Zwar hält auch der Senat Leistungskürzungen nach § 1a AsylbLG im Grundsatz für verfassungsrechtlich zulässig, insbesondere auch im Hinblick auf verhaltensbedingte Leistungskürzungen im Fürsorgerecht (vgl. § 31 Abs. 2 SGB II, §§ 26, 41 Abs. 4 SGB XII). Jedenfalls zeitlich begrenzte verhaltensbedingte Einschränkungen der Leistungen müssen danach aus Gründen der "Gleichbehandlung" auch im Asylbewerberleistungsrecht möglich sein, um eine Privilegierung von Leistungsberechtigten nach dem AsylbLG im Vergleich zu deutschen Sozialhilfeempfängern und dauerhaft in Deutschland lebenden Ausländern zu verhindern (vgl. zu diesem Gesichtspunkt LSG Bayern mit Hinweis auf die Gesetzesbegründung BT Drs. 13/1055, S. 5 linke Spalte a. E.; Wahrendorf in: Grube/Wahrendorf, SGB XII, 4. Auflage, Rdnr. 2 zu § 1a AsylbLG). Leistungskürzungen im SGB II und SGB XII sind jedoch in der Regel vorübergehender Natur, und es geht ihnen eine Belehrung über die Folgen der Fortsetzung des sanktionsbedrohten Verhaltens voraus.

Auch der konkrete Missbrauchstatbestand des § 1a Nr. 2 AsylbLG begegnet hinsichtlich seiner tatbestandlichen Voraussetzungen keinen verfassungsrechtlichen Bedenken, jedoch beanspruchen die verfassungsrechtlichen Vorgaben bei der Bestimmung dessen, was nach den Umständen im Einzelfall unabweisbar geboten ist, nach der dargestellten Rechtsprechung des BVerfG verstärkte Beachtung.

Im streitgegenständlichen Fall befindet sich der Antragsteller bereits seit 5. Oktober 2002 in Deutschland. Anhaltspunkte für eine baldige Beendigung des Aufenthalts der Antragsteller im Bundesgebiet sind nicht ersichtlich. Vielmehr ergeben sich aus der Aktenlage mehrere integrative Aspekte; so verfügt er über eine Beschäftigungserlaubnis und hat bereits (berufsbezogene) Sprachkurse besucht.
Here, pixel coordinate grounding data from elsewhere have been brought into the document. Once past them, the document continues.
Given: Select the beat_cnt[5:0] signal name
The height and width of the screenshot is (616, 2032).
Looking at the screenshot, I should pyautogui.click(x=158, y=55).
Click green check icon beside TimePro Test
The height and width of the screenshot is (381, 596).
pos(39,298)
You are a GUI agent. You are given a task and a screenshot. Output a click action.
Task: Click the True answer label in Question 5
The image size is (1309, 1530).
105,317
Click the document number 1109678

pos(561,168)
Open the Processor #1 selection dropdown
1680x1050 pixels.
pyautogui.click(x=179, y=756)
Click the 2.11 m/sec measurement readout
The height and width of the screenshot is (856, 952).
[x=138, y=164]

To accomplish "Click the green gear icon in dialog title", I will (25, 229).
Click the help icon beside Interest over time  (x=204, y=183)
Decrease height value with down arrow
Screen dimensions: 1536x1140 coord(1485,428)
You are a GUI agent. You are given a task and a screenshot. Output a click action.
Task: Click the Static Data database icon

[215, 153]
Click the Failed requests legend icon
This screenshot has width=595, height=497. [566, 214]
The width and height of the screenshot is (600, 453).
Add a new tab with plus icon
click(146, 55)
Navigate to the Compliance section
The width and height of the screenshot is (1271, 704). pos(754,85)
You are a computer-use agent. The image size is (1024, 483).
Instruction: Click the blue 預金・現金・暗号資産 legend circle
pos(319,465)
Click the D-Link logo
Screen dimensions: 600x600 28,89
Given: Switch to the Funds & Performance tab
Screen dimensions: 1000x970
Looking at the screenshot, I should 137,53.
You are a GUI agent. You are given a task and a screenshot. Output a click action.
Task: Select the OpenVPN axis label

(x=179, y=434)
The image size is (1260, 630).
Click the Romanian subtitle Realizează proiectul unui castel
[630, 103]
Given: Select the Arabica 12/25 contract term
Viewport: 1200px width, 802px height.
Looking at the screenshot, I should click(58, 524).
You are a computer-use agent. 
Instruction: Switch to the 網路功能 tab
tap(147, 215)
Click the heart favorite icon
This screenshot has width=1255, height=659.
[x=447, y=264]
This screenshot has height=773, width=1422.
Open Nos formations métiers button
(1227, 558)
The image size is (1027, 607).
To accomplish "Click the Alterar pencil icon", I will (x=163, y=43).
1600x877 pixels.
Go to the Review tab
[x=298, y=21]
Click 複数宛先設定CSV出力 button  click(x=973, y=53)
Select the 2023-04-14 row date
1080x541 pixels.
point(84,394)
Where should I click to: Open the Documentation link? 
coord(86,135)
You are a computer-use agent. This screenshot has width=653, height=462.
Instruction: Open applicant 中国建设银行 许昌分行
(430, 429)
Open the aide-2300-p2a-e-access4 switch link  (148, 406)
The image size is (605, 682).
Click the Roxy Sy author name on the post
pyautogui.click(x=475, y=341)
Wenn Grundleistungen wie vorliegend in Form von Barbeträgen gewährt werden, bestimmt sich die Höhe der Leistungen bis zum Inkrafttreten einer gesetzlichen Neuregelung nach § 3 Abs. 2 Satz 2 AsylbLG und der Übergangsregelung des BVerfG (entsprechende Anwendung des Regelbedarfs-Ermittlungsgesetzes). Hinzu kommt der Geldbetrag gemäß § 3 Abs. 1 Satz 4 AsylbLG (Leistungen zur Sicherung des soziokulturellen Existenzminimums).

Soweit Grundleistungen bereits erbracht wurden, sind ggf. noch gekürzte Beträge nachzuzahlen.

Die Kostenentscheidung beruht auf der entsprechenden Anwendung des § 193 SGG.

Dieser Beschluss ist gemäß § 177 SGG unanfechtbar.